Protestors at a Black Lives Matter rally

The ACLU Response to Ferguson

Ferguson Protest

The shooting of Michael Brown, an unarmed black teenager, by a white police officer in Ferguson, Mo., is a grim reminder that there are two kinds of policing in America today: one to serve and protect the white community and one to criminalize and control the black community.

In the immediate aftermath of the shooting, the predominately white local and county police responded to the largely peaceful protests in the overwhelmingly African-American community with a show of force that left Americans wondering whether they were watching events unfold on the streets of suburban St. Louis or on the streets of an authoritarian country. The police's paramilitary tactics and mindset combined with the slow and selective release of information to smear Michael Brown have only served to enflame the situation. Law enforcement officers and officials are public servants tasked with serving and protecting their communities, not erecting a blue wall of silence to insulate themselves from transparency and accountability.
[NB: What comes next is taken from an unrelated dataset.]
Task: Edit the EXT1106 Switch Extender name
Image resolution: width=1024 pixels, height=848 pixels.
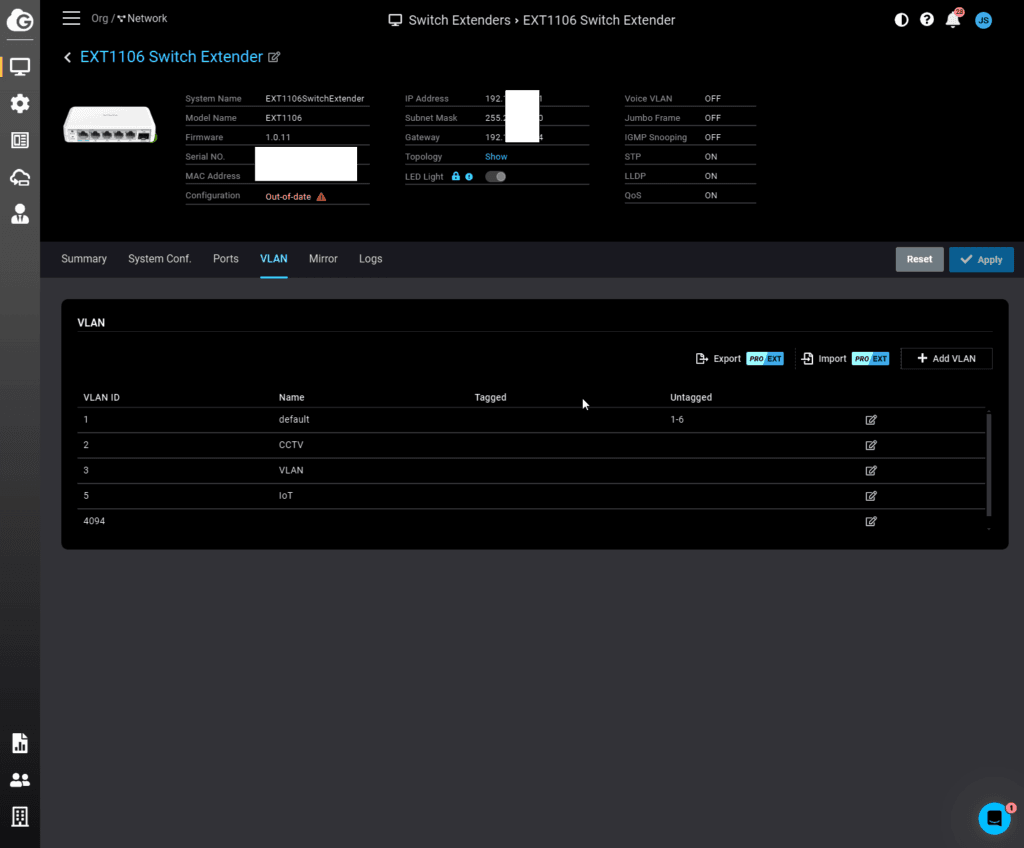Action: coord(275,58)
Policing in America disproportionately and negatively affects communities of color, particularly black youth. Since April, police across the country have killed at least six unarmed black men under circumstances that strongly suggest the unjustified use of lethal force and racial profiling. The ACLU has also found that paramilitary SWAT raids are disproportionately used against black and Latino citizens rather than white citizens when serving warrants in search of drugs, even though blacks, Latinos, and whites use drugs at roughly the same rates. The ACLU has also documented that nationwide blacks are almost four times more likely – and in some states eight times more likely– to be arrested for marijuana possession despite the fact that blacks and whites use marijuana at similar rates.

Systemic reform is necessary, not only in Ferguson, Mo., but nationwide.

The shooting of Michael Brown and the aggressive militarized response of local, county, and state law enforcement to the protests impact many interrelated areas of concern for the ACLU nationwide, including racialized policing, police use of force, the militarization of police, and the First Amendment.

To serve and protect is not a suggestion. It is a mandate that law enforcement must apply equally to all communities. Otherwise, there will only be more Fergusons. The ACLU of Missouri and the American Civil Liberties Union and allies across the country urge local, state, and national legislators and law enforcement officials to take the following actions and institute the following reforms.

In the Courts

The ACLU and ACLU of Missouri have been working diligently to shed light on what transpired in Ferguson, as well to protect First Amendment rights for the community and media. The ACLU of Missouri has filed two Missouri Sunshine Law suits to receive copies of the incident reports from both the St. Louis County and the Ferguson Police Departments, which have both to date refused to turn over the reports that should contain important details regarding the shooting, and are key to a fair and just investigation.

The ACLU filed a federal lawsuit against Missouri's Ferguson-Florissant School District, charging the district's electoral system is locking African-Americans out of the political process.